I received the exact same feedback when I was getting started in banking. I recommend that you read "The Checklist Manifesto". I've always thought that making lists was for 12-year old girls, but this book completely changed my mind. After reading it, I started making a list that I checked for each proper deliverable. Everything from titles and subheadings, to fonts and footnotes. It also gets easier with time, and even though it doesn't come naturally for you now, it most likely will in 12-18 months.

I don't know... Yeah. Almost definitely yes.
 

This is easily solvable.

1. Make an excel sheet list with things to check (Logo alignment, page #, whether page 12's EBITDA matches page 68's EBITDA, etc)
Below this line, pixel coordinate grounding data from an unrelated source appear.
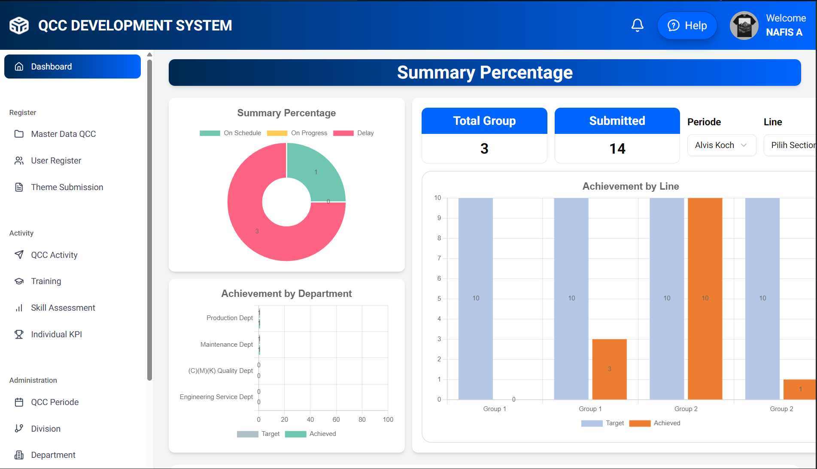Click the Training graduation cap icon
The height and width of the screenshot is (469, 817).
[x=19, y=281]
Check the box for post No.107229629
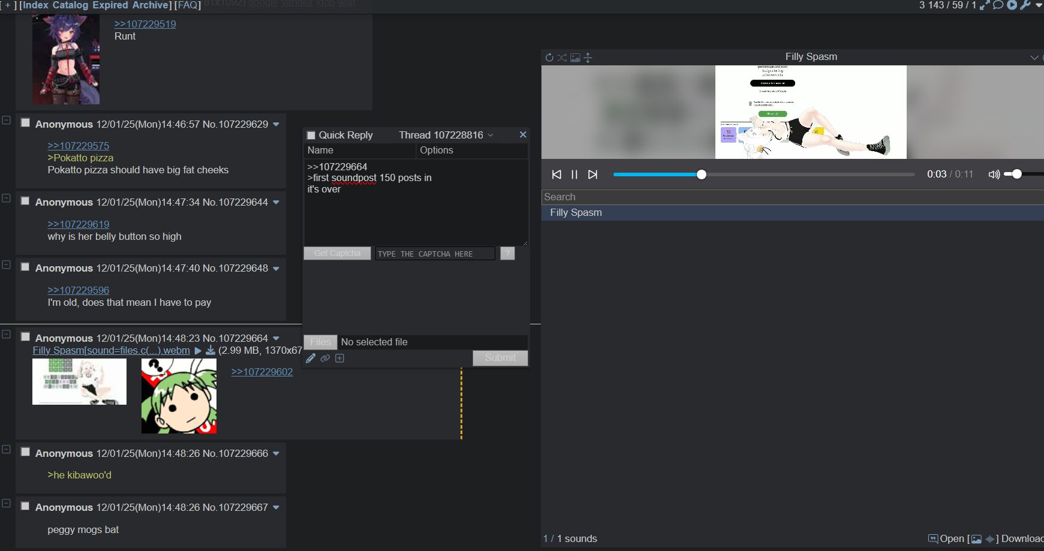The width and height of the screenshot is (1044, 551). 25,123
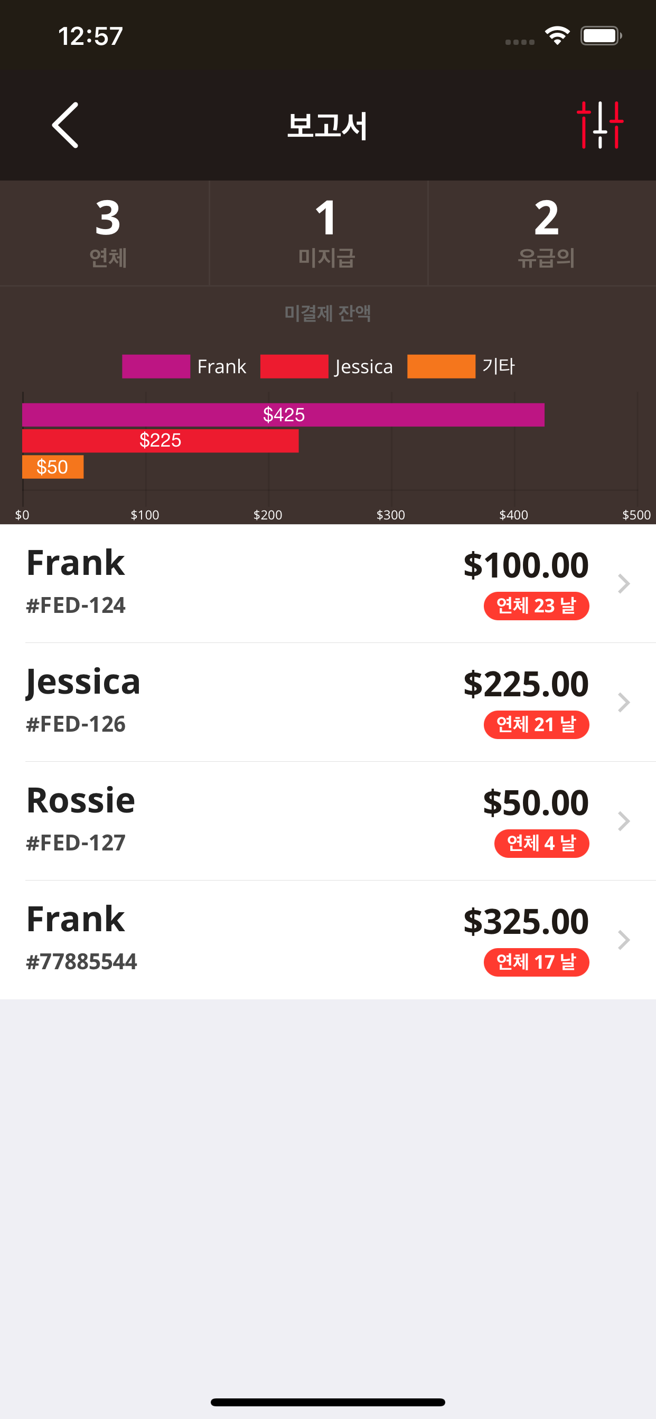
Task: Click the $425 purple chart bar
Action: pyautogui.click(x=283, y=415)
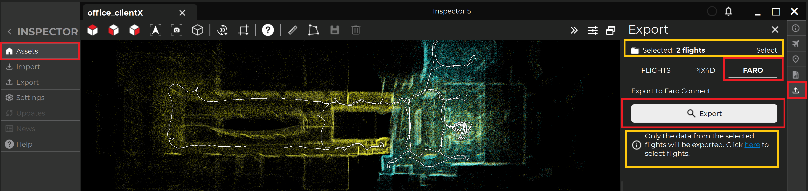Select the top view cube icon
Viewport: 808px width, 191px height.
93,30
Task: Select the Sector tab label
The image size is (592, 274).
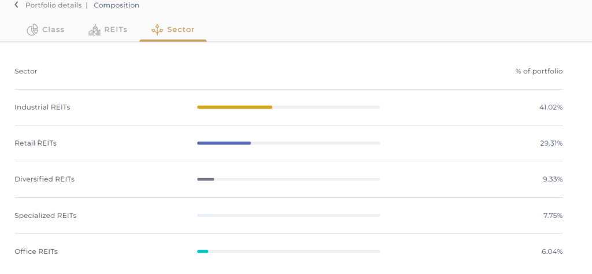Action: click(181, 30)
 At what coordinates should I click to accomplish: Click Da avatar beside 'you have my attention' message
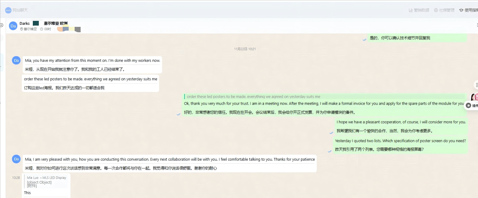click(x=16, y=61)
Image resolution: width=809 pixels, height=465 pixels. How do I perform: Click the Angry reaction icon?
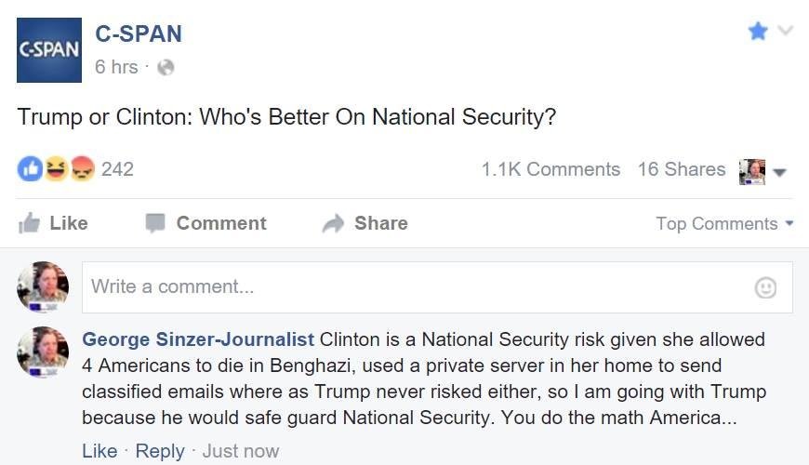coord(83,168)
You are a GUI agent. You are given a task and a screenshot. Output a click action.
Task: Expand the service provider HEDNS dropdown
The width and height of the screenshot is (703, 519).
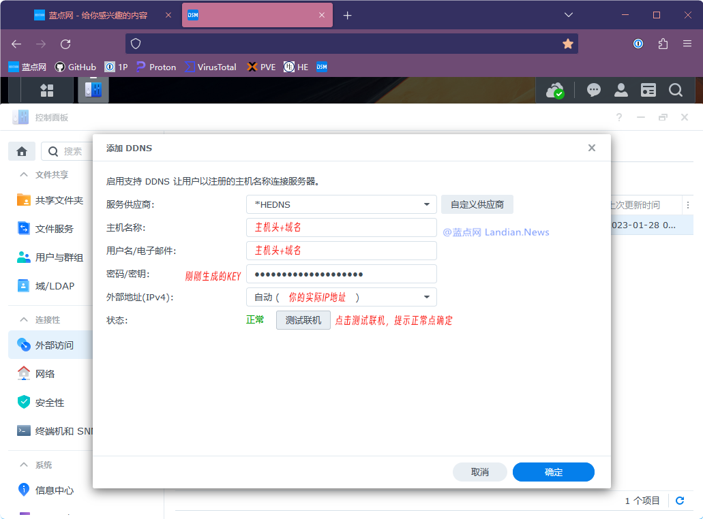[x=341, y=204]
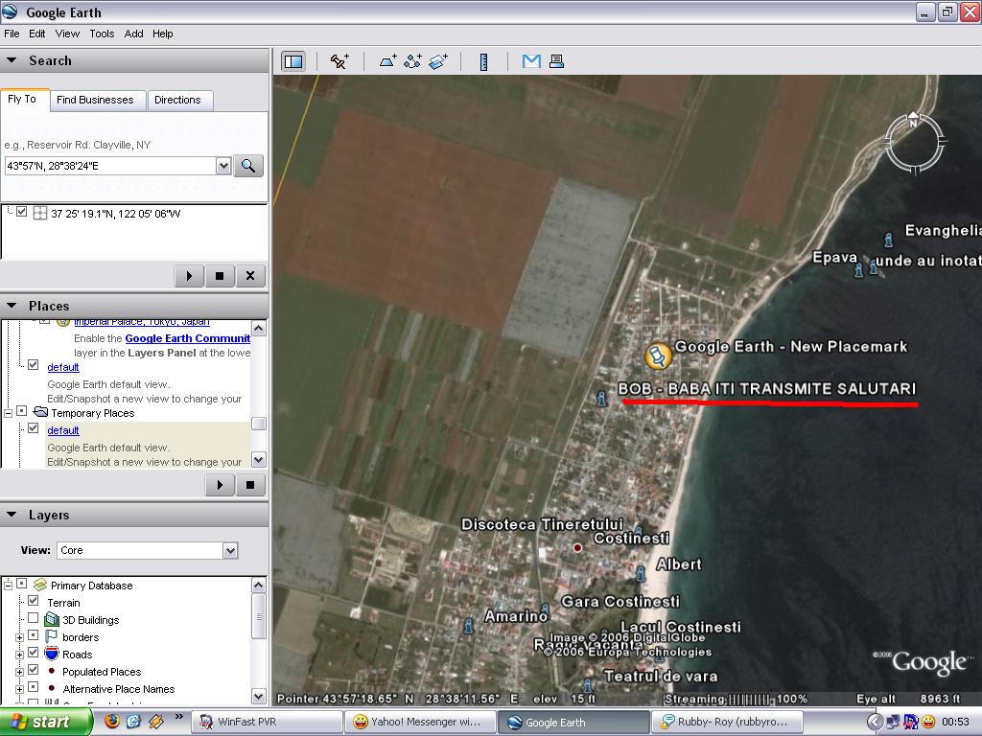Uncheck the Terrain layer checkbox
The height and width of the screenshot is (736, 982).
(34, 603)
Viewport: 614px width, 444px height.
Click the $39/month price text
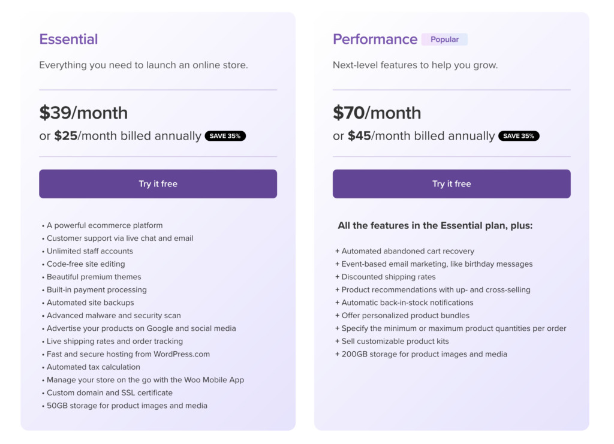pos(83,113)
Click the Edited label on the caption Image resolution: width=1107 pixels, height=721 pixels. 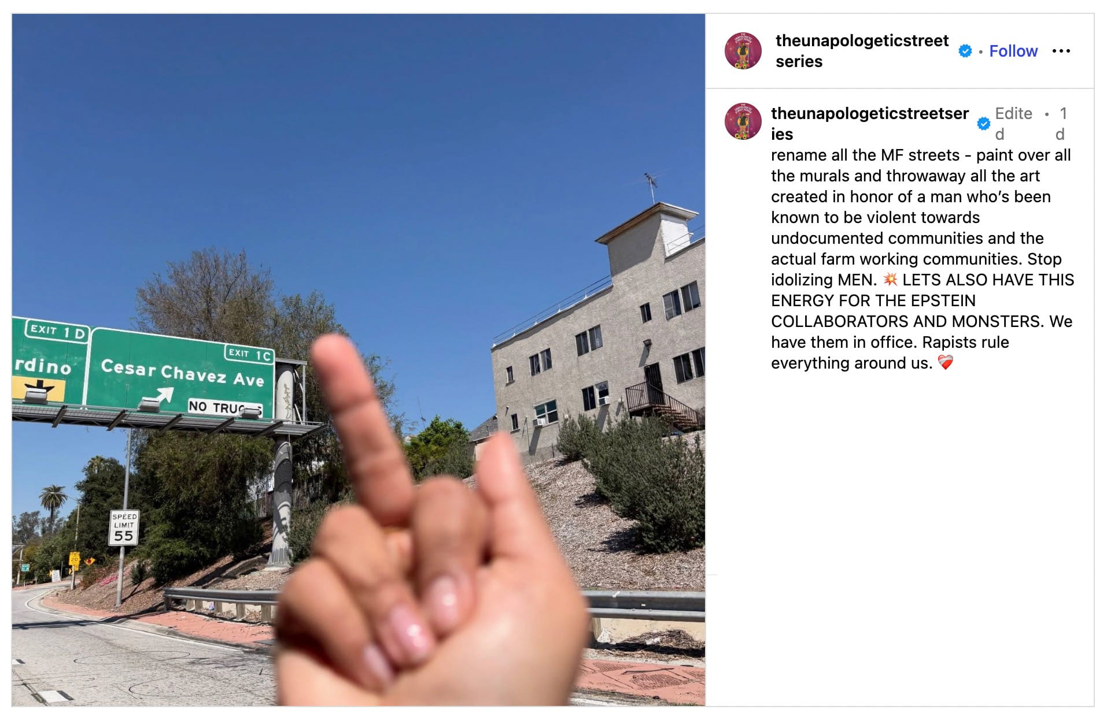point(1013,124)
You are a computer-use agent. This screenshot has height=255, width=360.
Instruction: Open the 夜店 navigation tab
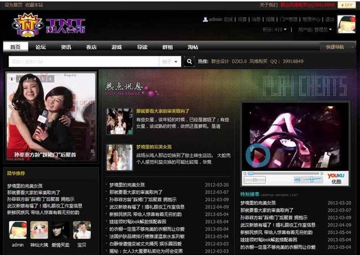tap(91, 47)
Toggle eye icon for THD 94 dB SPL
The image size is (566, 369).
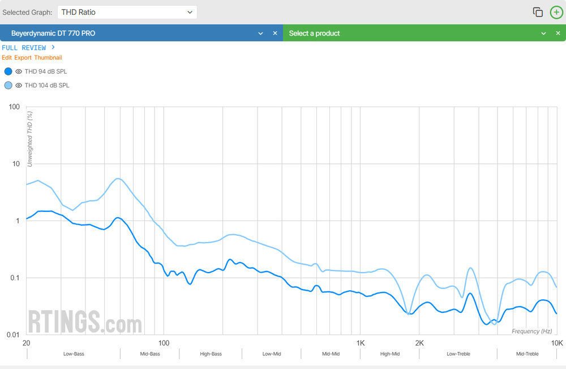pos(19,71)
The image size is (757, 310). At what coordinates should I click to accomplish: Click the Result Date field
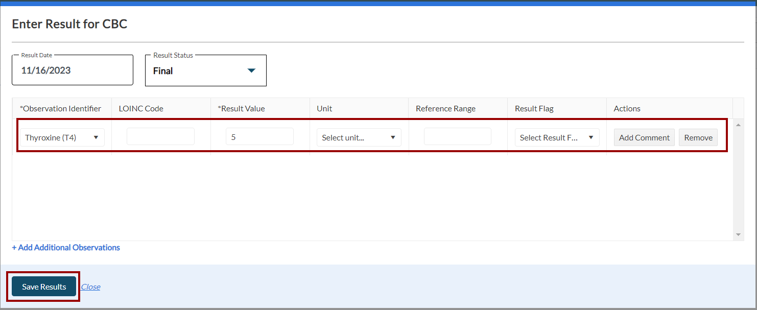coord(72,70)
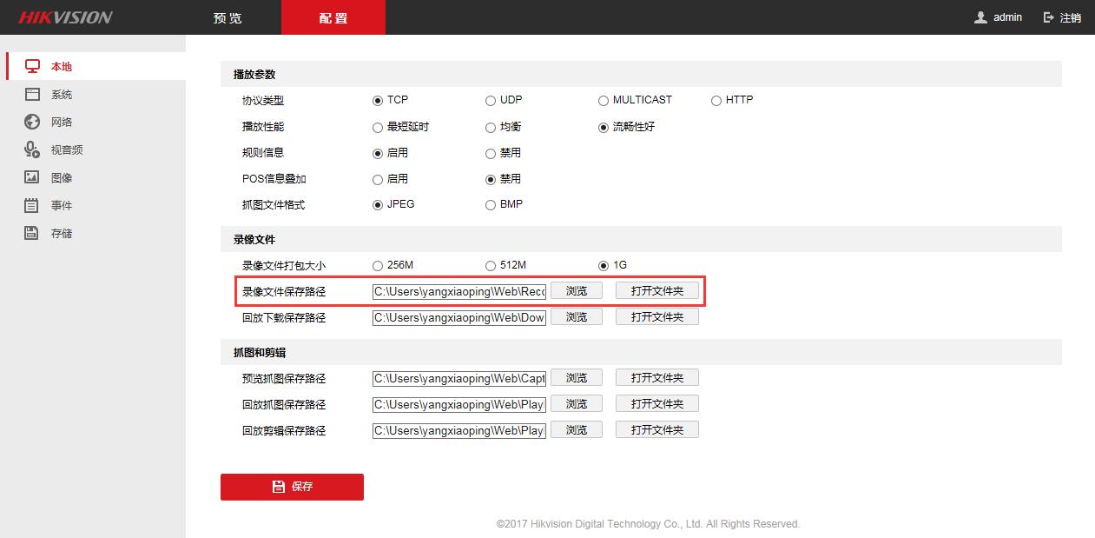Screen dimensions: 1095x538
Task: Click the 预览抓图保存路径 path input field
Action: tap(458, 377)
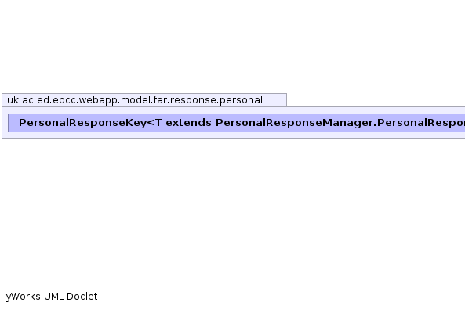Screen dimensions: 465x310
Task: Select the uk.ac.ed.epcc.webapp.model.far.response.personal package label
Action: pyautogui.click(x=135, y=100)
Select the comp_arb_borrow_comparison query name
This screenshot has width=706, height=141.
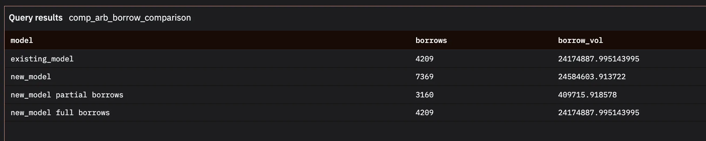coord(130,18)
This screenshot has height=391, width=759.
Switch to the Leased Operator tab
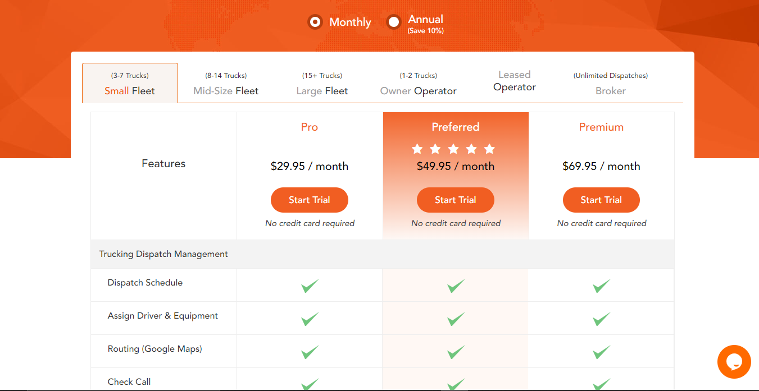[x=514, y=81]
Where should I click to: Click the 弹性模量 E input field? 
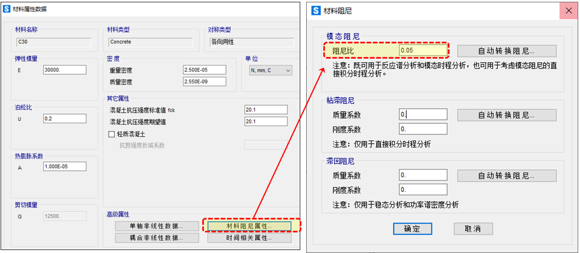[65, 70]
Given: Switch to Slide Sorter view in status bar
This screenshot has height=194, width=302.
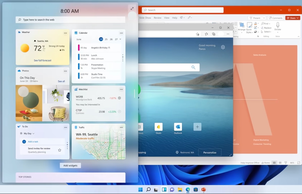Looking at the screenshot, I should tap(280, 163).
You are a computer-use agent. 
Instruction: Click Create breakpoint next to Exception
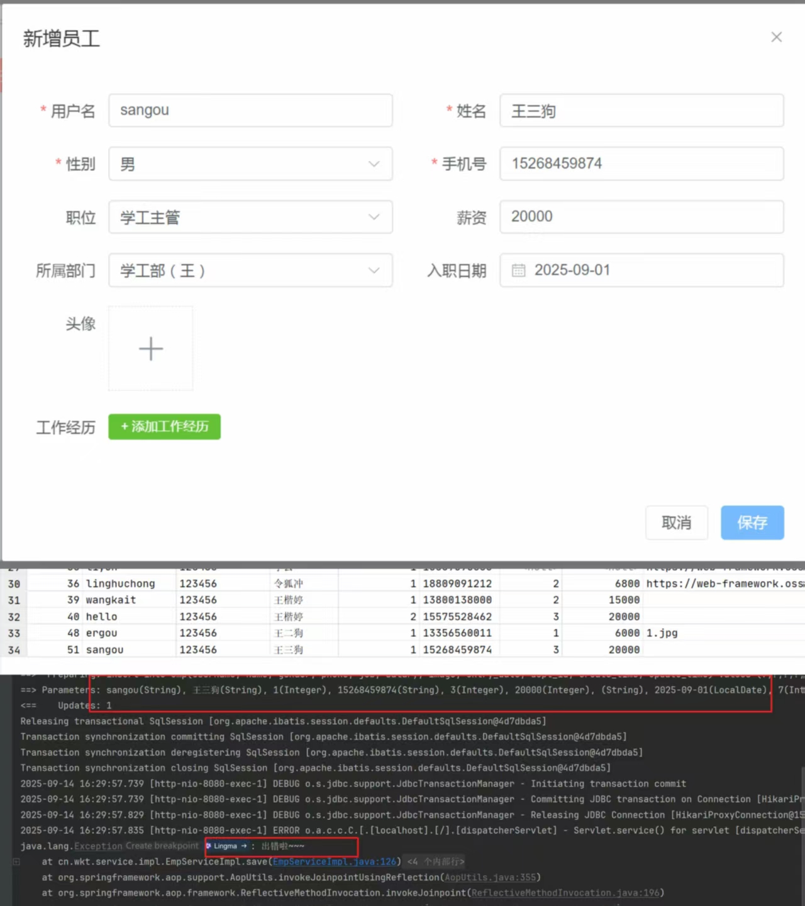point(162,846)
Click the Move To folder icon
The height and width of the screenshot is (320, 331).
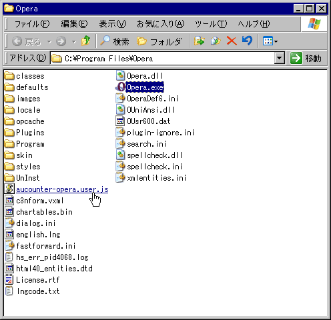point(200,41)

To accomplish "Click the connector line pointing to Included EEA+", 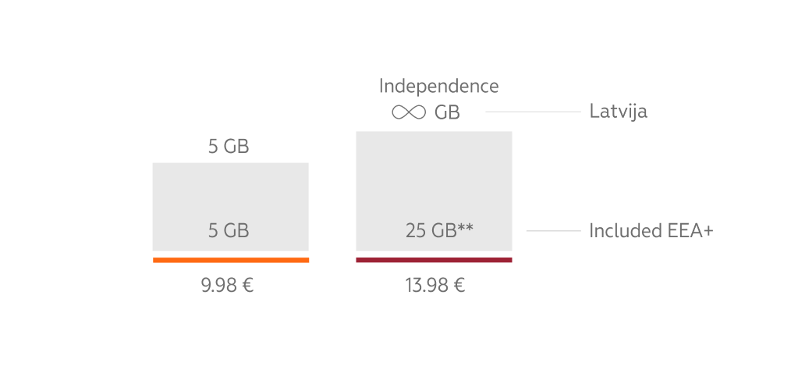I will pos(554,231).
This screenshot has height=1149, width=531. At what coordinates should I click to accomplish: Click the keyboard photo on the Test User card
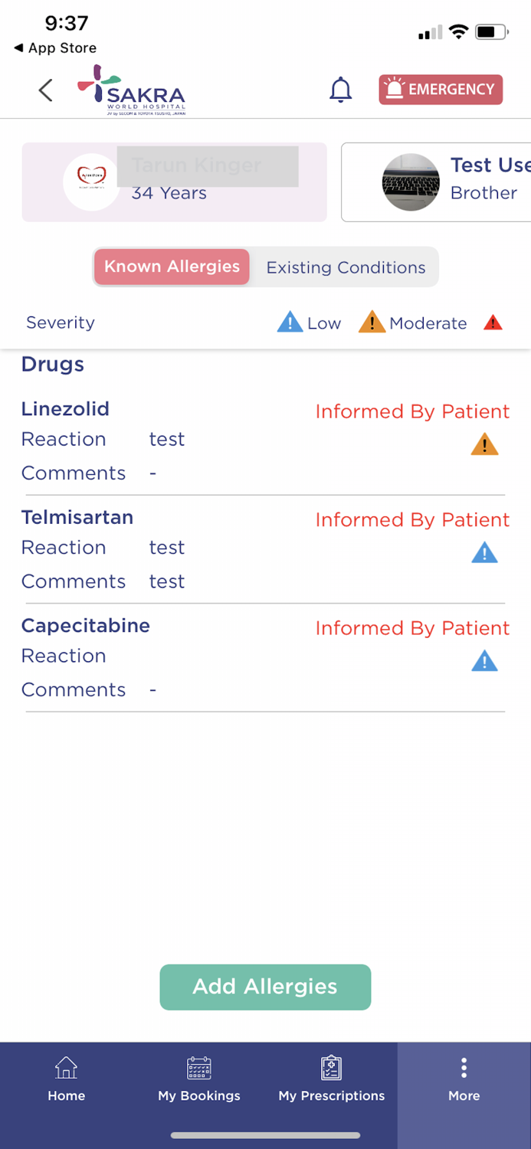(411, 182)
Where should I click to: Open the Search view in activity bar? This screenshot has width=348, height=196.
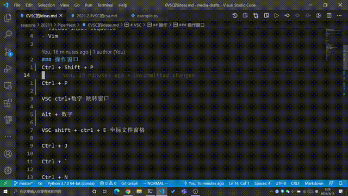(x=8, y=34)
2. You will eventually make mistakes. Add that mistake into the excel sheet

3. After 6 months, you will literally have a bullet proof excel sheet list in which if you go through it once, you know you are 95% confident that you have a flawless material

In banking it is all repetitive in terms of what to check. Easily mistaken ones are non-correlated financial metric (different EBITDA for the same company but different pages), page number because MD asked you to add more pages, etc.

 

Slow down. Analysts are always rushing around. Take a second to slow down and go slide by slide using a zoomed view/print things out. Cross reference any number that appears more than once. Sound out every complicated word to ensure you didn't spell something incorrectly (especially if the text has come in via an excel link since it may not have been spell checked).

 

Oh yeah - the phone call from your VP (while he's sitting 30 ft away from you) w/ the "hey - what the fuck is going on?  Why are there different 2021E leverage metrics on pages 4 & 38?  Send this back to me when you've checked your work"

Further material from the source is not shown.